I am searching for the most efficient tree search implementation in python. I give the tree search a sequence of length n and it should detect if the branches are already created, or if this is not the case, generate the branches.
Example:
i1: Sequence 1[0.89,0.43,0.28]
0.89 check
|
0.43 check
|
0.28 check(last branch, last number of sequence == found)
i2: Sequence 2[0.89,0.43,0.99]
0.89 check
|
0.43 check
| |
0.28 missing(Creating new branch) 0.99
Considering the order within the sequences is important.
The goal is to keep track of a huge range of sequence (seen, unseen).
Has anyone ideas?
You could use an infinitely nested collections.defaultdict
for this.
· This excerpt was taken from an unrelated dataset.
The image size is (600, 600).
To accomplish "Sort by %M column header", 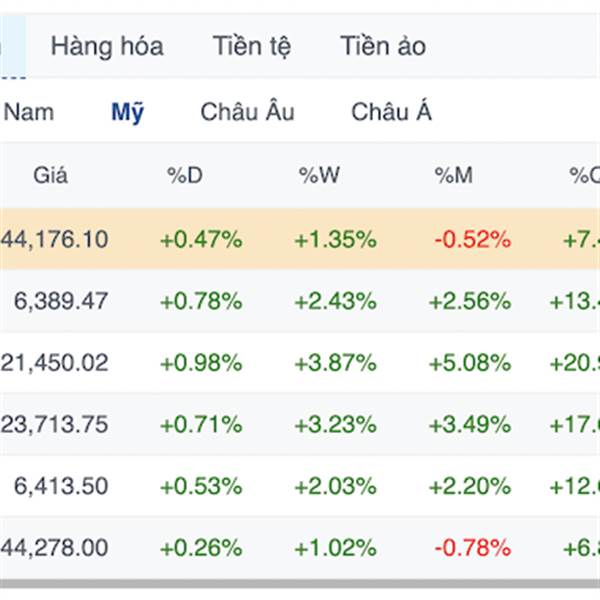I will click(453, 176).

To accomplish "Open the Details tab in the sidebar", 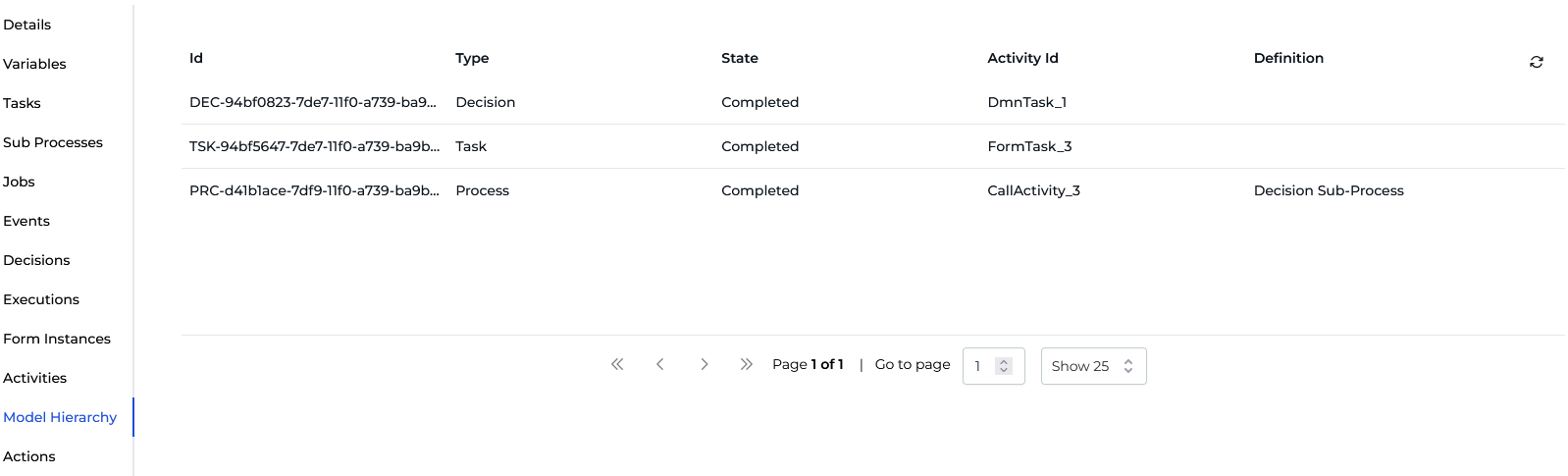I will [x=27, y=25].
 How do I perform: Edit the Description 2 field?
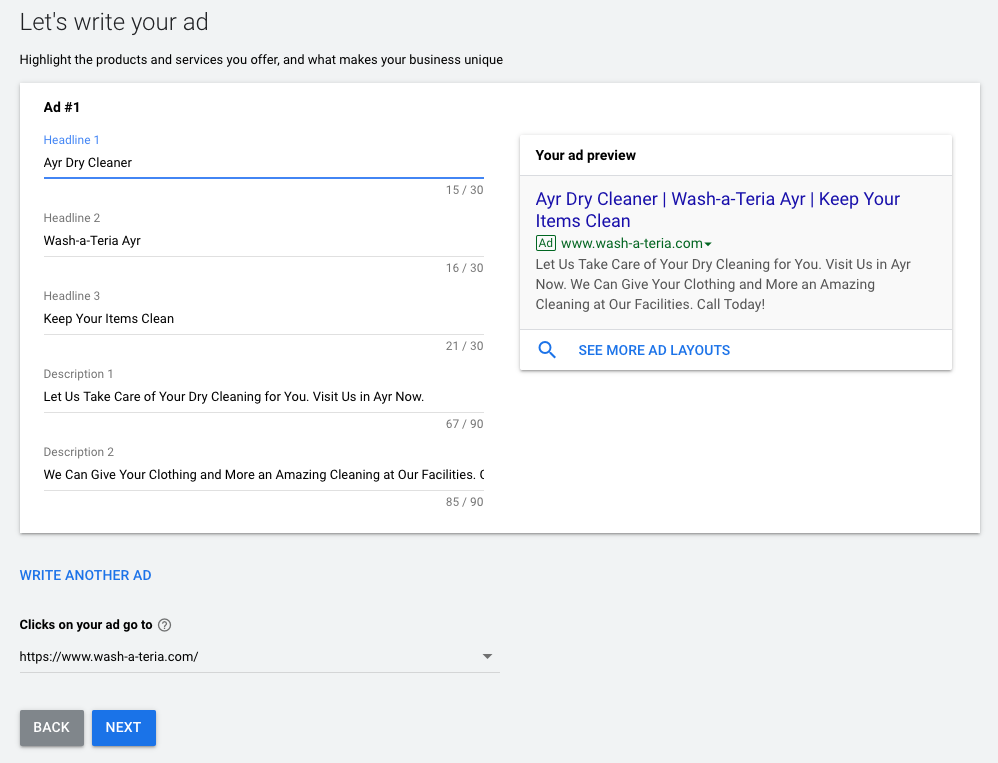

The following function will create a defaultdict
, that whenever the requested value is not present will call the same function again, creating another defaultdict
, ad infinitum.
import collections
nested = lambda: collections.defaultdict(nested)
dic = nested()
Now, you can add the sequences to the nested defaultdict. You can do this in a loop, or recursively, or simply use reduce
:
s1 = [0.89,0.43,0.28]
s2 = [0.89,0.43,0.99]
from functools import reduce # Python 3
reduce(lambda d, x: d[x], s1, dic)
reduce(lambda d, x: d[x], s2, dic)
Afterwards, dic
looks like this: (Actually, it looks a bit different, but that's only because of defaultdict
also printing the function it was created with.)
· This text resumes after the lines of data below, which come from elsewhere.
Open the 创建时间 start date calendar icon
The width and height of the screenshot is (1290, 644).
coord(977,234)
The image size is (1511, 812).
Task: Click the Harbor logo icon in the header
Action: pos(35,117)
{0.89: {0.43: {0.28: {}, 0.99: {}}}}
If by "the order of the sequences is important" you mean the order in which the sequences are added, and not the order within the sequences, you will have to use a collections.OrderedDict
instead. In this case, the adding of new elements is a bit more involved, but not by much.
dic = collections.OrderedDict()
def putall(d, s):
for x in s:
if x not in d:
d[x] = collections.OrderedDict()
d = d[x]
putall(dic, s1)
putall(dic, s2)